Ric Flair’s numerous appearances in the WWE Network’s Best 100 Matches To See Before You Die should not surprise anyone with an interest in wrestling. He’s one of the best wrestlers of all time, able to carry anyone to a good match in his prime (late 70s to early 90s). Just see #93 (Flair vs Lex Luger-click here for my review) for the perfect example of his abilities to work with a poor wrestler. However, I feel that some of the matches involving Flair on this list are there more for what they meant/represented rather than the actual content. #90 (Flair vs Kerry Von Erich-click here for my review) was not a great match at all, but what happened afterwards is more important that the match itself. However, this match against Harley Race certainly deserves to be in the Top 100.
I feared it would be too similar to #90: a cage match with a special guest referee. However, it could not be more different. Before the match, the commentators talk about ‘intensity and execution.’ This match is as intense a bout as you’ll ever see. By today’s standards, some parts seem slow and sluggish, but every move, every strike has a purpose. There’s an intensity in both wrestlers that reaches out and grabs the viewer; and the execution is almost flawless. Harley Race, the champion, beats down Flair for much of the match.

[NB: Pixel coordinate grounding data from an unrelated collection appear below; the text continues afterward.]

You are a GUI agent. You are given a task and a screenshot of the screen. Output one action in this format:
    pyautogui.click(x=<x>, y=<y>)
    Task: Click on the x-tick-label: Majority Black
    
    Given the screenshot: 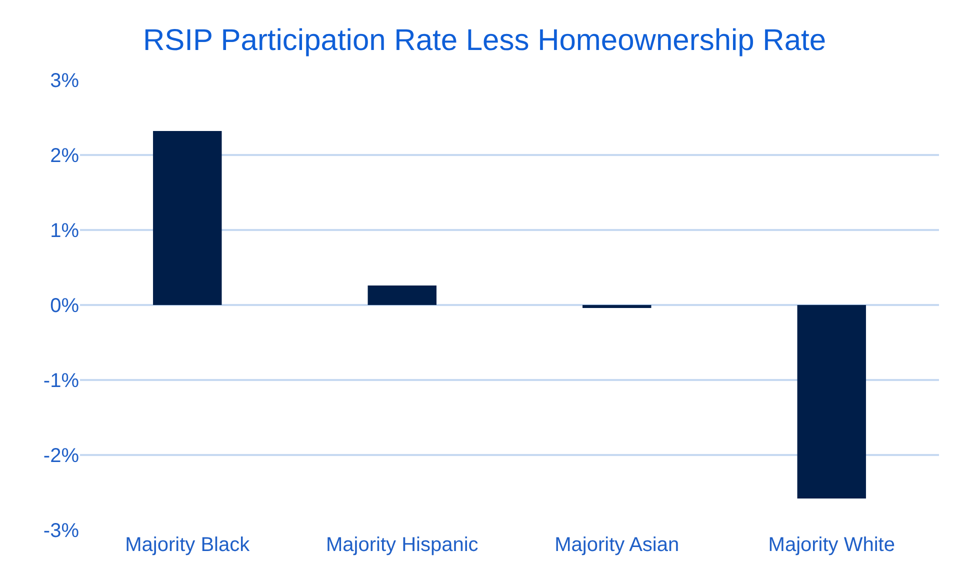 What is the action you would take?
    pyautogui.click(x=188, y=545)
    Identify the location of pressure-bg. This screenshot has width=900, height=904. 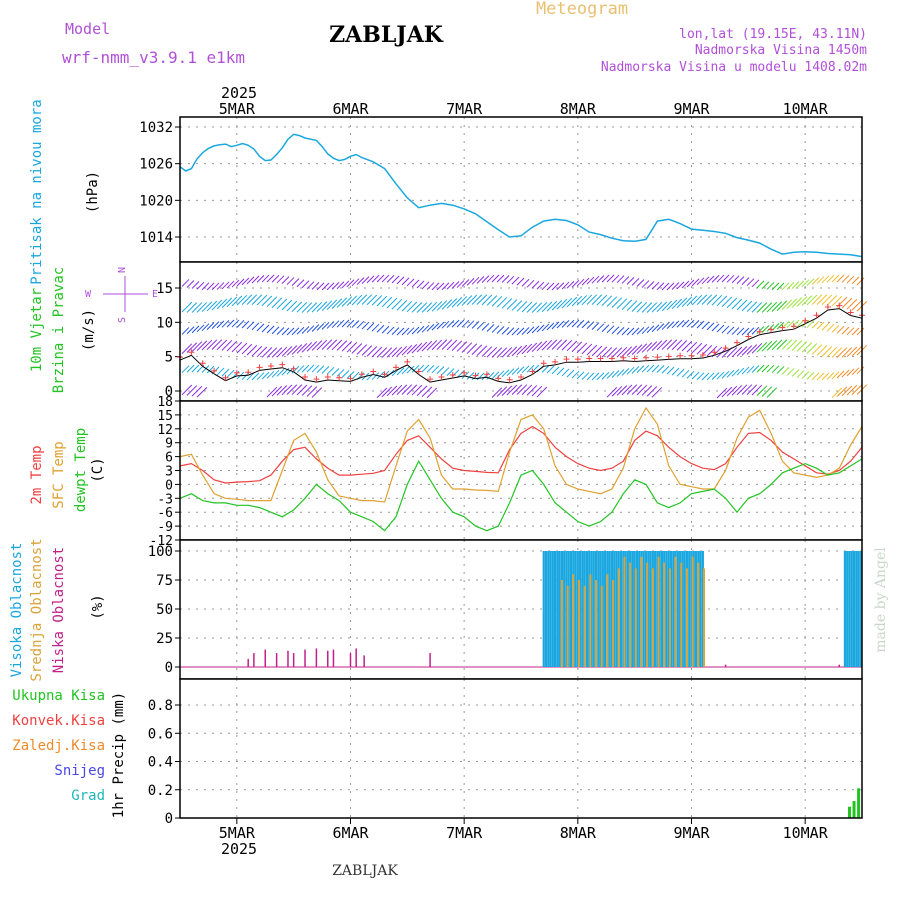
(521, 190).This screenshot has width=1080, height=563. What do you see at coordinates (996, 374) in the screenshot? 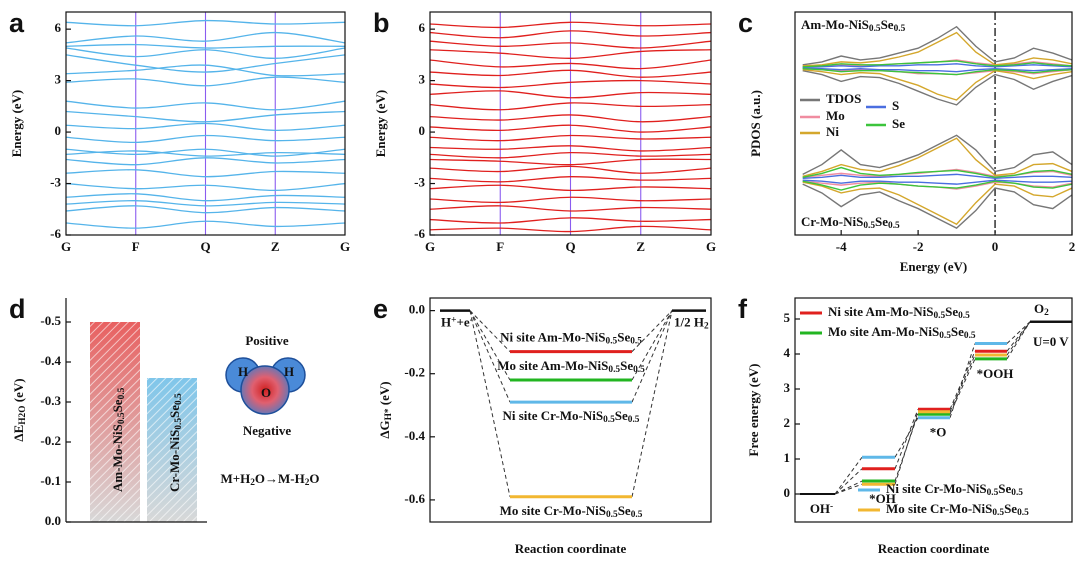
I see `step-label: *OOH` at bounding box center [996, 374].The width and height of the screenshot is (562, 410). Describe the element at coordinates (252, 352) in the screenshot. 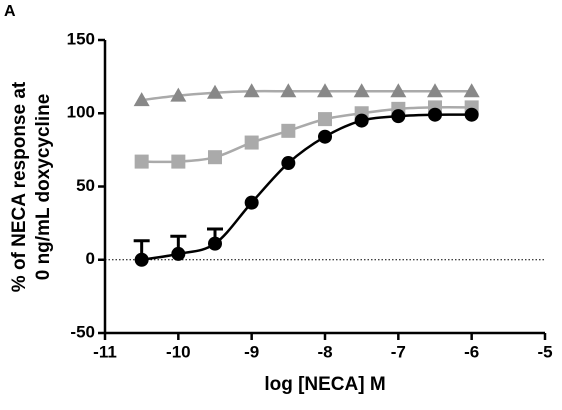

I see `x-tick-label: -9` at that location.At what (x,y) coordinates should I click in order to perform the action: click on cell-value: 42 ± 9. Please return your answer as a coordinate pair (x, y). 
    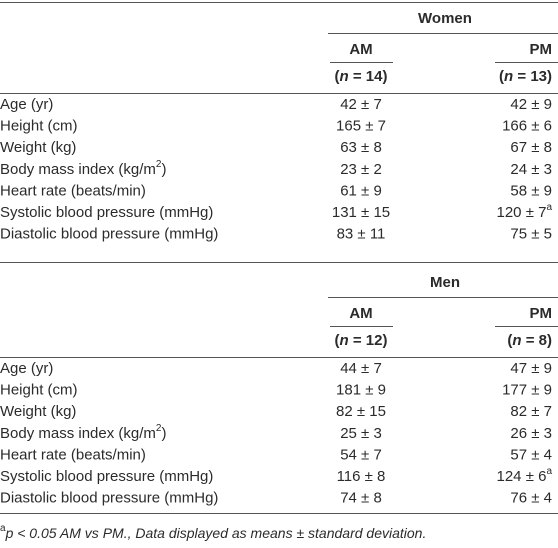
    Looking at the image, I should click on (531, 104).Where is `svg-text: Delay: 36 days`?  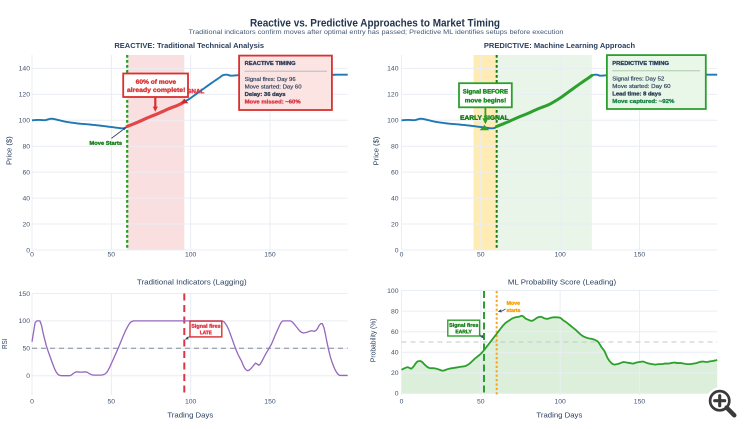 svg-text: Delay: 36 days is located at coordinates (266, 95).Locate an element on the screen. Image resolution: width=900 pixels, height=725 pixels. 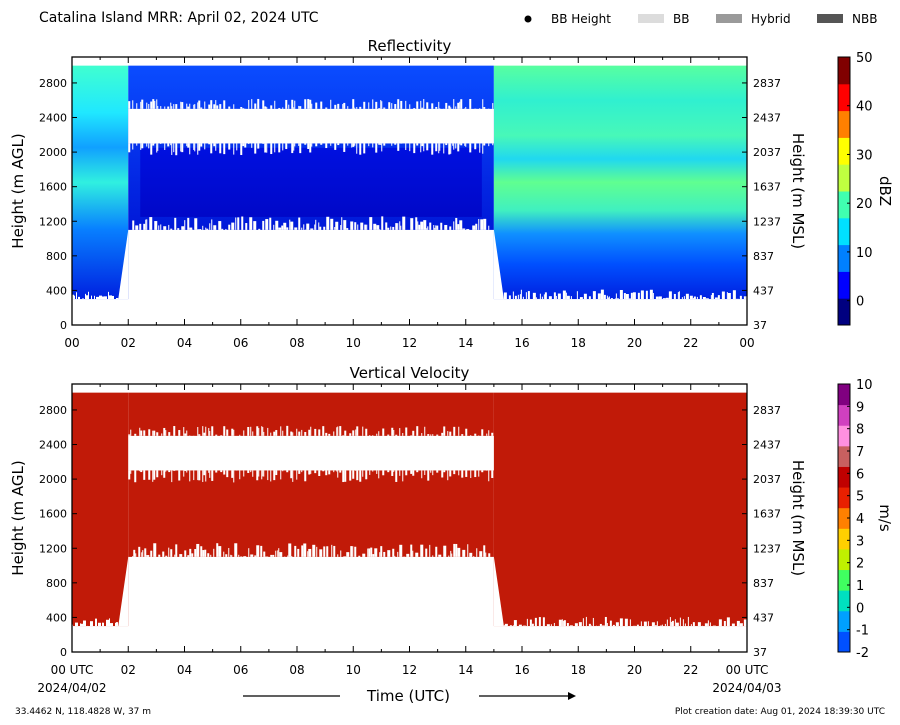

The focus for much of the match is Flair’s neck and head. In the storyline, Race had put a bounty of $25,000 for anyone who could injure Flair. Flair’s neck was injured by Bob Orton, Jr and Dick Slater, but it wasn’t enough to put Flair out for good. Repeated strikes to the head and neck, a piledriver and a swinging neckbreaker were all part of Race’s arsenal to capitalise on Flair’s injury. Flair was always a great heel, but he’s just as good as a valiant babyface fighting against an injury. Every comeback is staged flawlessly. By the halfway point of the match, both wrestlers are bleeding heavily from the forehead and exhausted. It’s a tangible and believable exhaustion that is portrayed realistically throughout the rest of the bout.
It’s not without one big flaw, however. Just as Michael Hayes interfered in the flow of the match in #90, so does Special Guest Referee Gene Kisinski interfere in the flow of this match. He constantly stops the wrestlers brawling in the ropes, and frequently grabs each wrestlers and gets in their faces. He admonishes Race for driving Flair’s head into the cage. It’s a cage match: just let them fight! Kisinski almost looks responsible for a near-botch to end the match, as well. Without Kisinski, the match would be flawless. His interference drags the match down at several points.
However, even a boisterous referee cannot subsume too much of the inherent quality of the match. The story is well told by both wrestlers in the ring, of an injured man fighting for the ultimate prize, and a bad guy who didn’t want to fight the injured man but has no choice but to try and injure him further. A true classic of the NWA era.
VERDICT: 8/10: One point taken off for the interfering referee, but a match between to legends of the NWA era that doesn’t fail to impress. A lot!